* [Problem to solve]:
Please return only the lines from the one holding "This screenshot has width=539, height=800." through the one holding "This screenshot has width=316, height=462.", exactly as they appear in the records below, both ends included.

* [Data records]:
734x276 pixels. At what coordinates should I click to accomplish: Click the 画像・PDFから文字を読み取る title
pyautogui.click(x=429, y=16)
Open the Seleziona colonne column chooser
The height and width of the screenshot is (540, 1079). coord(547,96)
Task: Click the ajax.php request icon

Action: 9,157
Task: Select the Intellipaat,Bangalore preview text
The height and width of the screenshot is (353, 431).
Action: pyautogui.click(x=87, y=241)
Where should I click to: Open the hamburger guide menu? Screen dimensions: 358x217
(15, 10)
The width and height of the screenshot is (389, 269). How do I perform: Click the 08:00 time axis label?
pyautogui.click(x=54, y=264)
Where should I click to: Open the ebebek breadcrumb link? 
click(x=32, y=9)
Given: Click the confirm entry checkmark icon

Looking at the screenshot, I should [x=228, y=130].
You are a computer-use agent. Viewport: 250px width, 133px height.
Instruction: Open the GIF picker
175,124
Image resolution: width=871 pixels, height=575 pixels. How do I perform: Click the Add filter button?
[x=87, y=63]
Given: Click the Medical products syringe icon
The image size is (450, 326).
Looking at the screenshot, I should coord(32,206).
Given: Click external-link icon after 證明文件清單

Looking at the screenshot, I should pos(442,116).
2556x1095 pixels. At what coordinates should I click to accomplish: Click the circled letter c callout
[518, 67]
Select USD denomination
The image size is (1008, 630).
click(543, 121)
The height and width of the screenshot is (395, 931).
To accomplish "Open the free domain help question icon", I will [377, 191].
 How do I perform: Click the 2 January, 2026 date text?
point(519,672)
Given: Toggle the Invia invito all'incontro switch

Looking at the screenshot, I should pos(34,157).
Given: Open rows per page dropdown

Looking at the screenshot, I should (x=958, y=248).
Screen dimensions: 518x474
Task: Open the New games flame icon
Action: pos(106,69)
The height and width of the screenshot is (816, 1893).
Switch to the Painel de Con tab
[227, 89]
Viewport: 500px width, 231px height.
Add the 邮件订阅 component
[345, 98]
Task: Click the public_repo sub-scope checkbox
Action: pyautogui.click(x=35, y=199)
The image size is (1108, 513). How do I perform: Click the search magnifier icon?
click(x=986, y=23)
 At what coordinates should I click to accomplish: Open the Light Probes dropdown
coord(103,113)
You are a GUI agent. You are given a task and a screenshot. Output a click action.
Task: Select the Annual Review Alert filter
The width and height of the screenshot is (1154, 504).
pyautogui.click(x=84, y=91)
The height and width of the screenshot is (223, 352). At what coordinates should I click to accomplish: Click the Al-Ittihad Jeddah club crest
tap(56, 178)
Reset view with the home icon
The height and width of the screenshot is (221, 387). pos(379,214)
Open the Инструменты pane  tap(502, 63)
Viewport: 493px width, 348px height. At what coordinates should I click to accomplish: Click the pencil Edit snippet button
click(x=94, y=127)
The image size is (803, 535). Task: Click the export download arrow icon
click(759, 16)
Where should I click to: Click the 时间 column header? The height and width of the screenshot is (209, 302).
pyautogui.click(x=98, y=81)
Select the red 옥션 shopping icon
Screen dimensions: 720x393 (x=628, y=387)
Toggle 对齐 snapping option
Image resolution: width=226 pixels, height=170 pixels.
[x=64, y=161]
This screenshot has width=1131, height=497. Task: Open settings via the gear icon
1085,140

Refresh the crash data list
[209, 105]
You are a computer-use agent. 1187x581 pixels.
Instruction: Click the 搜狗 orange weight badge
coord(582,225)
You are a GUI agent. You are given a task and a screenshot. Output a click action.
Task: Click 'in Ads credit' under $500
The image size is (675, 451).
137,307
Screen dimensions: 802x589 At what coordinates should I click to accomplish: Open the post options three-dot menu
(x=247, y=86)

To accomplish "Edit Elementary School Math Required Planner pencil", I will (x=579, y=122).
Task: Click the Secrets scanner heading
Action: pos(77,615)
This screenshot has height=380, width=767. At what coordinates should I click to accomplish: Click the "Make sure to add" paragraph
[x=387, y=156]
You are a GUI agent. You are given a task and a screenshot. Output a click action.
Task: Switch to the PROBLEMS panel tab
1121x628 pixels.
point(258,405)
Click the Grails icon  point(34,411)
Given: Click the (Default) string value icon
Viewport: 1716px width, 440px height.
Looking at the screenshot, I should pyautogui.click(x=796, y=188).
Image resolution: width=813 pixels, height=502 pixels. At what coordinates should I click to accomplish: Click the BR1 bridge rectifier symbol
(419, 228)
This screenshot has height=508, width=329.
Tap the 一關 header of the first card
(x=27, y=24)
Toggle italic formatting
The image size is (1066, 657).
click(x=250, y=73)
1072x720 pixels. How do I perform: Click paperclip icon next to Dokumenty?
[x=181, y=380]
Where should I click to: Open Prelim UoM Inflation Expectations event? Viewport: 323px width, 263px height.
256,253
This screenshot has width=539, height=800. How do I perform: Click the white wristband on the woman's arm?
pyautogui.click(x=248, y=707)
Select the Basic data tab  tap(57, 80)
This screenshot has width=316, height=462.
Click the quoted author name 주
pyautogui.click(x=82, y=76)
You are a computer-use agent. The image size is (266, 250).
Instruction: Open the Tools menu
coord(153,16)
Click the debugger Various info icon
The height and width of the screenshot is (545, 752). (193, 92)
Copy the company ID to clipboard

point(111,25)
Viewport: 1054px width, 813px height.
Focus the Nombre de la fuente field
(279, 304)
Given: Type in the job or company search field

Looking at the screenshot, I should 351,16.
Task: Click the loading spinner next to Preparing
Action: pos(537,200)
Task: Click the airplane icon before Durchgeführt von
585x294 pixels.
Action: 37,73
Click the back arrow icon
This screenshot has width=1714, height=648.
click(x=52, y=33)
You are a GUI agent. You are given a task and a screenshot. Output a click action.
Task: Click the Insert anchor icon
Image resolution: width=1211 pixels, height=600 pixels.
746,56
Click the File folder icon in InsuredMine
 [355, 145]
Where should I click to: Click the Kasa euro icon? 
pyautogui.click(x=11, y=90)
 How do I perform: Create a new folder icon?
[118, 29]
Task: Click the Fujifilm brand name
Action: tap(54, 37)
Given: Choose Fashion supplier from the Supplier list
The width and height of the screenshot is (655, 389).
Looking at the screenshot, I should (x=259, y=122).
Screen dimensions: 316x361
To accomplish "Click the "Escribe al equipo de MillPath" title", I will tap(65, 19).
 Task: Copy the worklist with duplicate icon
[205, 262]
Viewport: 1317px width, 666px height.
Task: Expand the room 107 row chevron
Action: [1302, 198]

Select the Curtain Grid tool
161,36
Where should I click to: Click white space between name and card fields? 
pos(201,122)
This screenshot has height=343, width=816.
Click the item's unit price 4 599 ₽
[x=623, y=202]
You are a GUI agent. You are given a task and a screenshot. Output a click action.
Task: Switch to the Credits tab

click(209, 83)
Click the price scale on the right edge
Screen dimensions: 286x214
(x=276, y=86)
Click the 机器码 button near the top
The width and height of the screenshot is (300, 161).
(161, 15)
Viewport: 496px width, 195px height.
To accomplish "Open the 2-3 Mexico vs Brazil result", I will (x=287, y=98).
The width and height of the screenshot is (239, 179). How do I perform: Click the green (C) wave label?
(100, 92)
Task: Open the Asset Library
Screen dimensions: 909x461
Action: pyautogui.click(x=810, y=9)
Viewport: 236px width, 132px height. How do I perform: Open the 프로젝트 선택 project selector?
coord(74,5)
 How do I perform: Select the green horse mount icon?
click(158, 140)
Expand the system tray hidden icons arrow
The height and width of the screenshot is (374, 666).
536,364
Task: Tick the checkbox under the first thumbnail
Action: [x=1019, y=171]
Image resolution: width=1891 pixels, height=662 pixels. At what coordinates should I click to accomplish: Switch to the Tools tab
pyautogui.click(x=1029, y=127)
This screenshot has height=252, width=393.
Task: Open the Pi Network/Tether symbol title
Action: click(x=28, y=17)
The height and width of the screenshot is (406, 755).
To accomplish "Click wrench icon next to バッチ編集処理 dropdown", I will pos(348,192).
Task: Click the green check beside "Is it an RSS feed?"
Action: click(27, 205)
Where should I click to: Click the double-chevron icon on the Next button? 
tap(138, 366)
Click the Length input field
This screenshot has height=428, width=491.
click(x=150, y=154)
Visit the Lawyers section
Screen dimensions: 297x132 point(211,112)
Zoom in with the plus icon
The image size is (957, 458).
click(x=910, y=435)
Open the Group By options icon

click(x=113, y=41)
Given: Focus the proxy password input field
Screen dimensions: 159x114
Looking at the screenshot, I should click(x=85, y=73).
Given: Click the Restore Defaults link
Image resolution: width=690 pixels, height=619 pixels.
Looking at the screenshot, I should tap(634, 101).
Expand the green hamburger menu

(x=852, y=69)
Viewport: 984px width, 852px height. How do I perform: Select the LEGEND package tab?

* [Final answer]:
This screenshot has width=539, height=800. How do I perform: Click the white wristband on the woman's arm?
pyautogui.click(x=248, y=707)
Select the Basic data tab  tap(57, 80)
This screenshot has width=316, height=462.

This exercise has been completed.